Neuroinflammatory mechanism of Volatile oil from Acori graminei Rhizoma in tourette syndrome: GC-MS, network pharmacology and experimental validation

Abstract

Tourette syndrome (TS) is a neurodevelopmental disorder characterized by tics that significantly impair childhood development. Volatile oil from Acori graminei Rhizoma (VOA), known for its anti-inflammatory and neuroprotective properties, holds therapeutic potential for TS, though its molecular mechanisms remain undefined. In this study, VOA was extracted via hydrodistillation (yield: 1.03 %), and the TS rat model was established to evaluate behavioral improvements through intragastric administration of varying VOA doses. The high-dose group (most effective in alleviating tics) was selected for subsequent mechanistic investigations. Utilizing GC-MS data from our group, network pharmacology and molecular docking analyses prioritized the cAMP/PKA/CREB signaling pathway as a potential target. Behavioral assessments confirmed that VOA significantly alleviated stereotyped and motor behaviors. In the striatum, VOA reduced pro-inflammatory cytokines, attenuated neuronal damage, and shifted microglial polarization from M1 to M2 phenotypes. From a mechanistic perspective, VOA upregulates key components in the cAMP/PKA/CREB signaling pathway and enhances BDNF levels, while suppressing the expression of NF-κB p65 and phosphorylation levels.
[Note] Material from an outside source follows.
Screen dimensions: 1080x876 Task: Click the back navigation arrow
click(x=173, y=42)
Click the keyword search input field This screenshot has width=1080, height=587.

These findings demonstrate that VOA mitigates tic behaviors by activating the cAMP/PKA/CREB signaling pathway, thereby curbing neuroinflammation, rectifying MG polarization, and preserving neuronal integrity. This study elucidates the critical link between TS pathogenesis and neuroinflammatory dysregulation, unveiling VOA’s molecular interplay with the cAMP/PKA/CREB signaling pathway and offering novel therapeutic insights for TS.